Let us distribute people on grounds of their value, starting from the top.

 Love of a few, hate of many and indifference of the majority. Their destiny is, having done their duty, to die young due to the high and mighties. A cross, a guillotine, gallows, a bullet, all sorts of torture – that is their fate. They leave neither wives, nor offspring (Giordano Bruno).

 Hundreds and thousands of years pass, and fame of the tortured grows, their influence continues after their death. It yields majestic beneficent results. Humankind raise them to the rank of gods.

 Some of the despised, persecuted, arrested, sentenced to penal servitude, but nevertheless dying a natural death. Their dignity grows from the day of their death and reaches a high value many centuries after (Hamilton, Kepler).

 And here are genii of a bit lower rank. They are not killed, not tortured to death, but forgotten. Their works are rejected, or decay in cellars. Hundreds of years after their death they are accidentally unveiled. Dignity of a forgotten genius is restored. It also increases with centuries. Leave no offspring (Mendel).

 And here is the fourth level of extraordinary people. These obtain some fame at the end of life. Youth spent in pain, frustration, poverty, in prisons. But they die a natural death, although deprivation, exhaustion, humiliation and hunger significantly shorten their lives. Leave no offspring. Examples: Kepler, Copernicus, Galileo, Mendeleev, Lamarck. Their fame is much greater after death. It grows from century to century.

 We also have people who reach success in middle age. They endure a lot as well, but glory and correct assessment come earlier. They are comforted and rewarded with it, although in old age. Often they reach wealth and power by the end of life. Their lineage continues rarely.

 At the sixth level of outstanding people we see the following: quick success in youth, honor and wealth. Their works are highly valued after death as well, but do not live for hundreds of years.
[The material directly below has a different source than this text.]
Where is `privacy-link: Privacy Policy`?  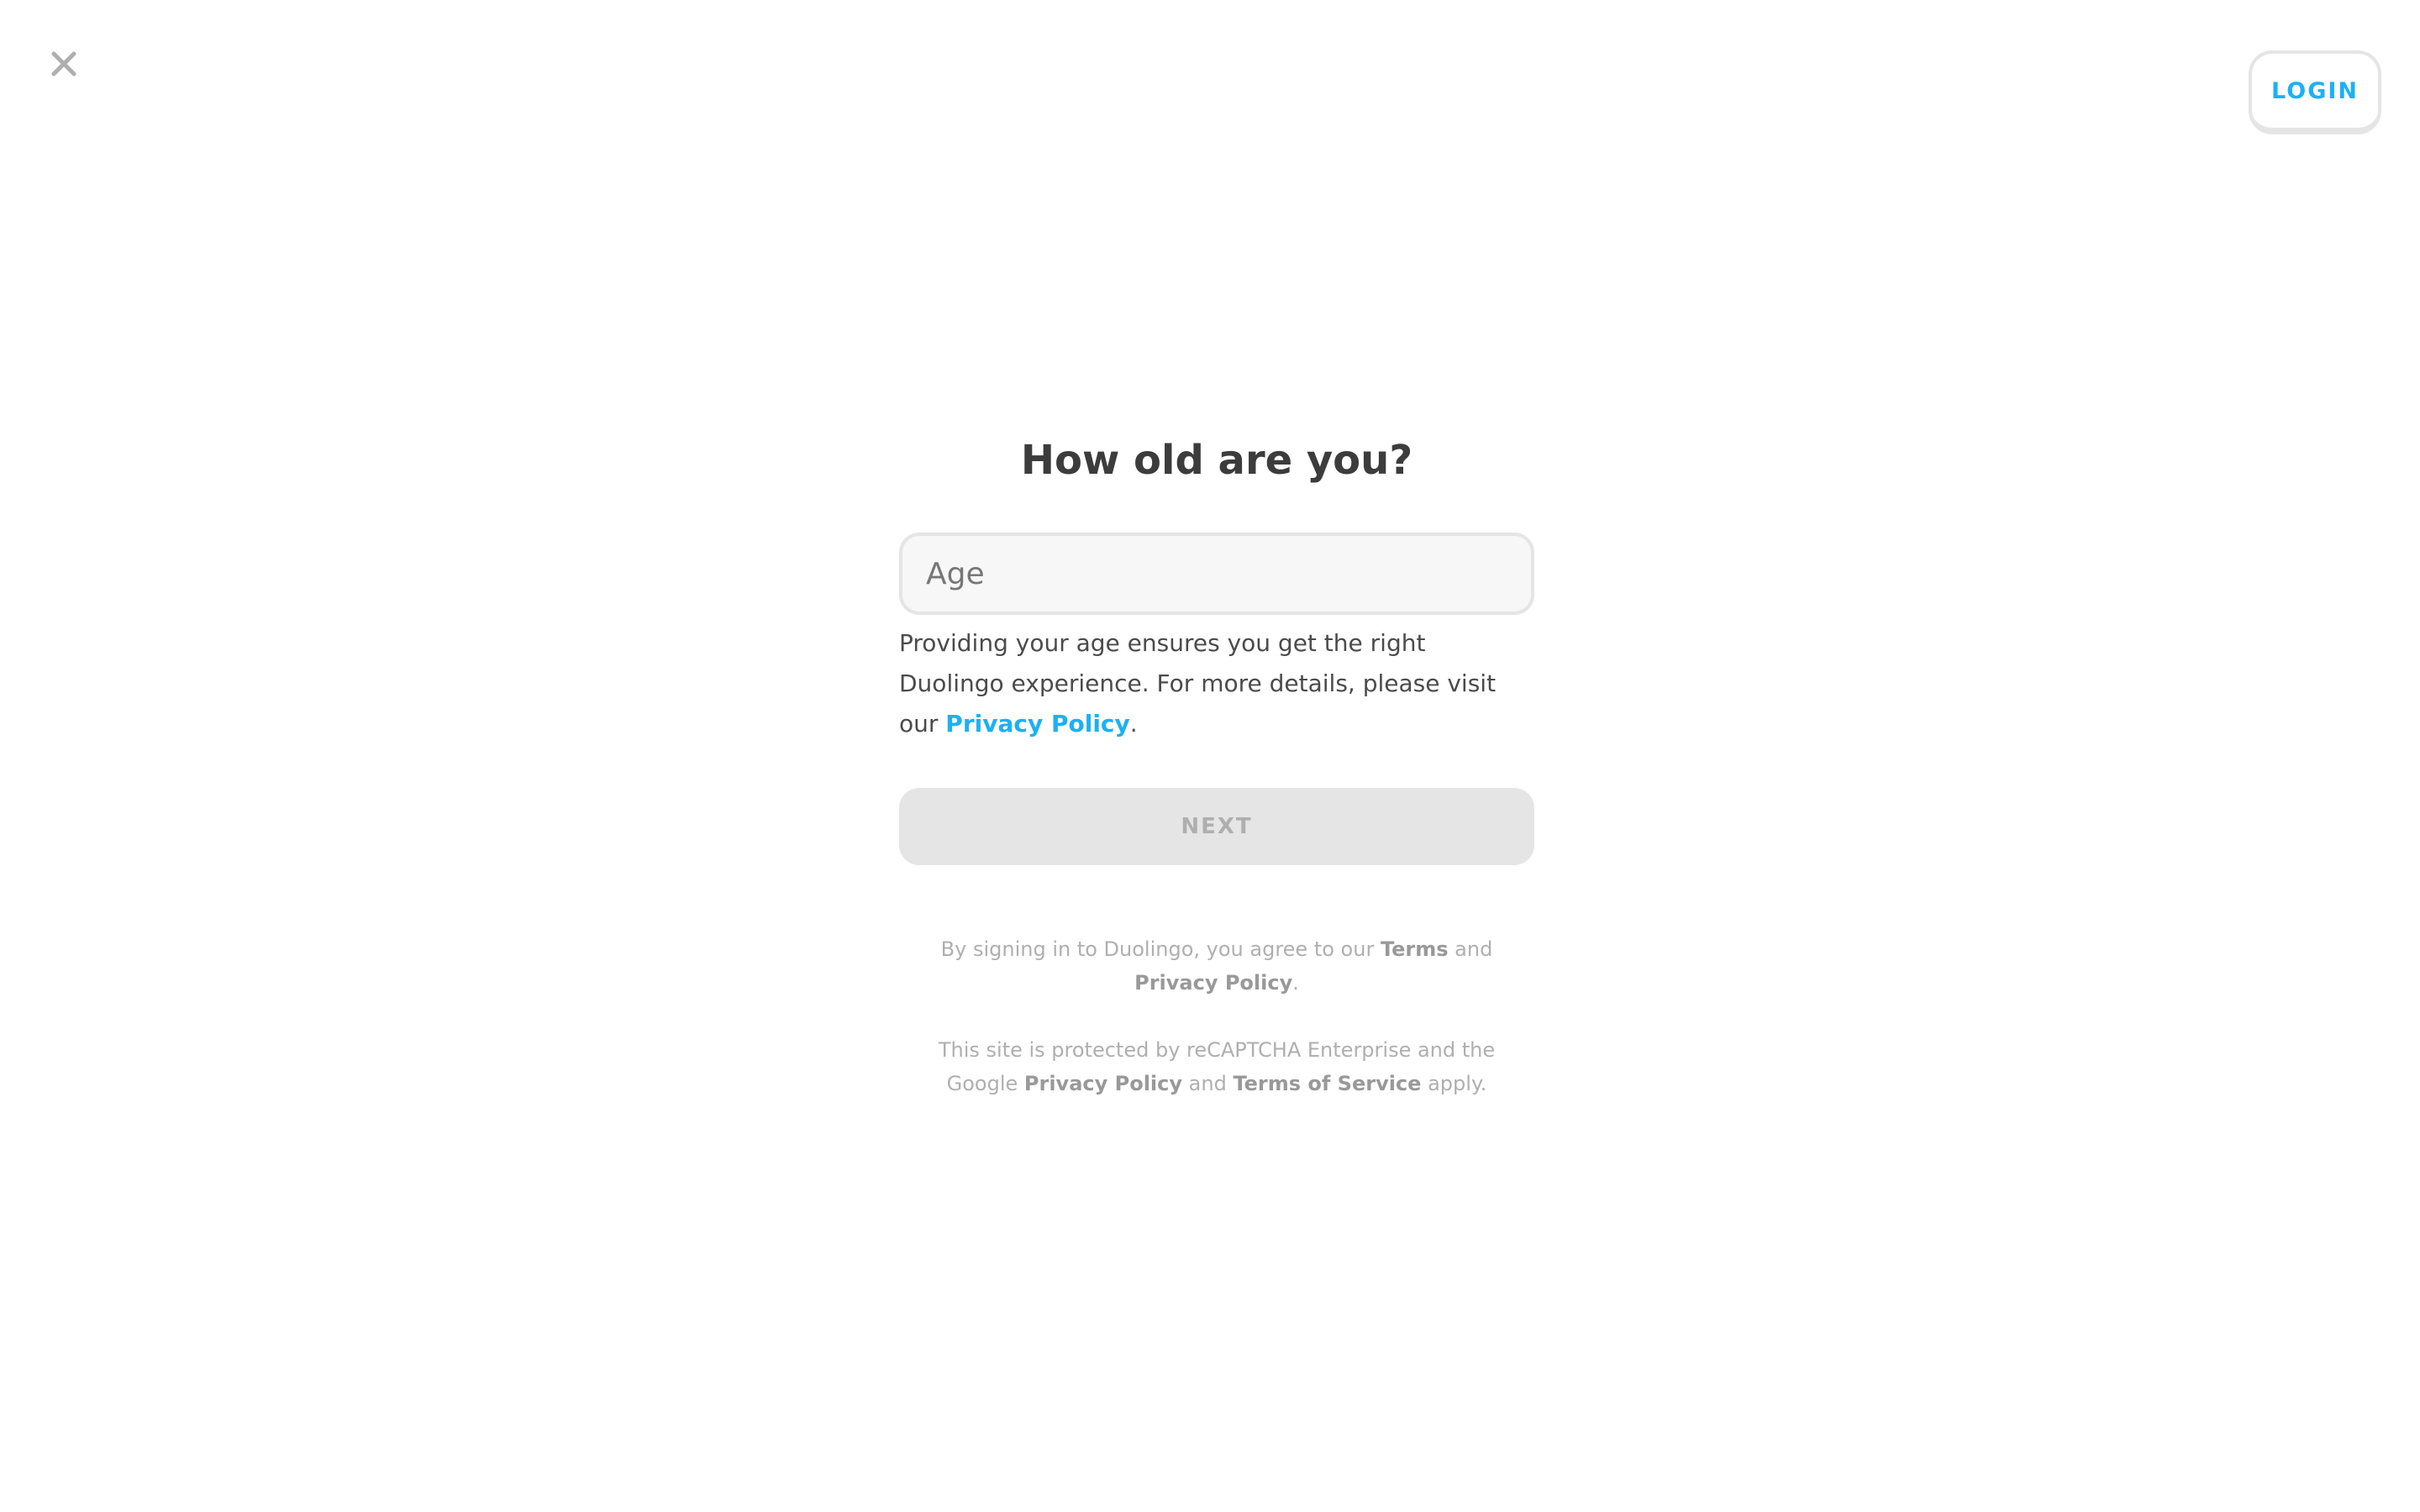 privacy-link: Privacy Policy is located at coordinates (1213, 983).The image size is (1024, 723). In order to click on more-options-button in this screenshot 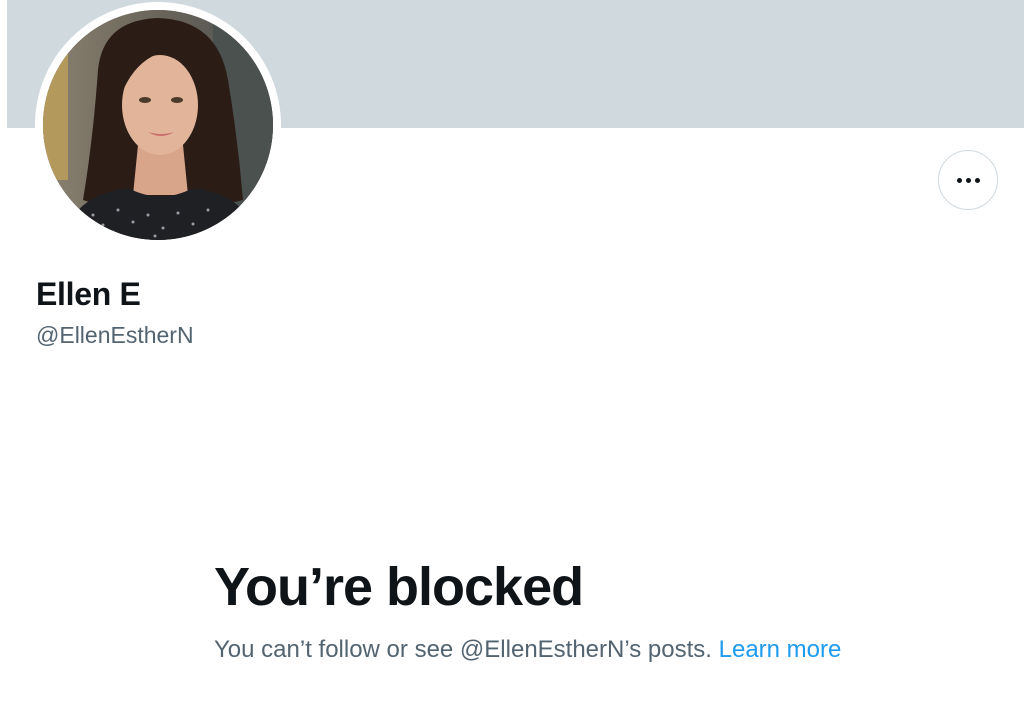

Offspring, if any, is miserable.

 The seventh level: loud practical success, career, conquests, throne. Highly praised only while alive. Estimation is ambivalent. After death, it falls and reaches negative value.

 The eighth level: slight success; deeds are useful, though moderate. Forgotten after death. Leave offspring.

 The ninth level: illusory success. Glory of a writer, inventor, artist, scientist. But, alas, they are still alive when contemporaries are disappointed in them. These unhappy ones outlive their fame. They are soap-bubbles.